Identifying tropical dry forests extent and succession via the use of machine learning techniques

Highlights

•This study mapped secondary tropical dry forest succession by integrating hyperspectral data (HyMap) with LIDAR data (LVIS).

•Our paper recognizes that the process of ecological succession is not deterministic but follows a stochastic path.

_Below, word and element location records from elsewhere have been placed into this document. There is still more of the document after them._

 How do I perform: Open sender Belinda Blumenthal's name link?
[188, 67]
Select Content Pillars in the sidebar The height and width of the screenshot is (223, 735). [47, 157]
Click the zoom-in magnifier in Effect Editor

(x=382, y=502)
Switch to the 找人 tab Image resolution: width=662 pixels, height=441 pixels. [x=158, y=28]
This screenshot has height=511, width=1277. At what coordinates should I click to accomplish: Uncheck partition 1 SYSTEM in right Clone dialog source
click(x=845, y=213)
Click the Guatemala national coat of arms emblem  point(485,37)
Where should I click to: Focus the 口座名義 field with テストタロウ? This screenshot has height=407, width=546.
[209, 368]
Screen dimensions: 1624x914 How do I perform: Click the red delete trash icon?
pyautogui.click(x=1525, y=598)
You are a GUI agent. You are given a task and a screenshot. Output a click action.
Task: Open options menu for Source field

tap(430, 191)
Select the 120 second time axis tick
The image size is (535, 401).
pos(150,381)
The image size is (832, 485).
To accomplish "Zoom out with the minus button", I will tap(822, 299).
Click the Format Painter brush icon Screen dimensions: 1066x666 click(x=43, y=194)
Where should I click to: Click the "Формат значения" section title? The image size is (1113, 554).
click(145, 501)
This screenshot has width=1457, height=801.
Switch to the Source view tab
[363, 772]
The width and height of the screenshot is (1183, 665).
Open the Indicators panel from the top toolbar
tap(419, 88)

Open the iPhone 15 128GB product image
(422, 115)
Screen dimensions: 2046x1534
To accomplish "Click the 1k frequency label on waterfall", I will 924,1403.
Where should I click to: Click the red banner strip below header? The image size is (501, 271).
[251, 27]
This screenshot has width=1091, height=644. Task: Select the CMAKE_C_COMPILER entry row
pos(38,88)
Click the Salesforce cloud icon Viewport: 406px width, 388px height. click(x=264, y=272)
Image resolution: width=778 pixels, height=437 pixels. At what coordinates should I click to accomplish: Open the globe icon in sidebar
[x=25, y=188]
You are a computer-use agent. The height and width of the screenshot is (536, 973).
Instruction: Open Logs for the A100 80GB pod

•Our study highlights the use of multiple ecological variables and hyperspectral features to identify secondary succession.

Abstract

Information on ecosystem services as a function of the successional stage for secondary tropical dry forests (TDFs) is scarce and limited. Secondary TDFs succession is defined as regrowth following a complete forest clearance for cattle growth or agriculture activities. In the context of large conservation initiatives, the identification of the extent, structure and composition of secondary TDFs can serve as key elements to estimate the effectiveness of such activities. As such, in this study we evaluate the use of a Hyperspectral MAPper (HyMap) dataset and a waveform LIDAR dataset for characterization of different levels of intra-secondary forests stages at the Santa Rosa National Park (SRNP) Environmental Monitoring Super Site located in Costa Rica. Specifically, a multi-task learning based machine learning classifier (MLC-MTL) is employed on the first shortwave infrared (SWIR1) of HyMap in order to identify the variability of aboveground biomass of secondary TDFs along a successional gradient. Our paper recognizes that the process of ecological succession is not deterministic but a combination of transitional forests types along a stochastic path that depends on ecological, edaphic, land use, and micro-meteorological conditions, and our results provide a new way to obtain the spatial distribution of three main types of TDFs successional stages.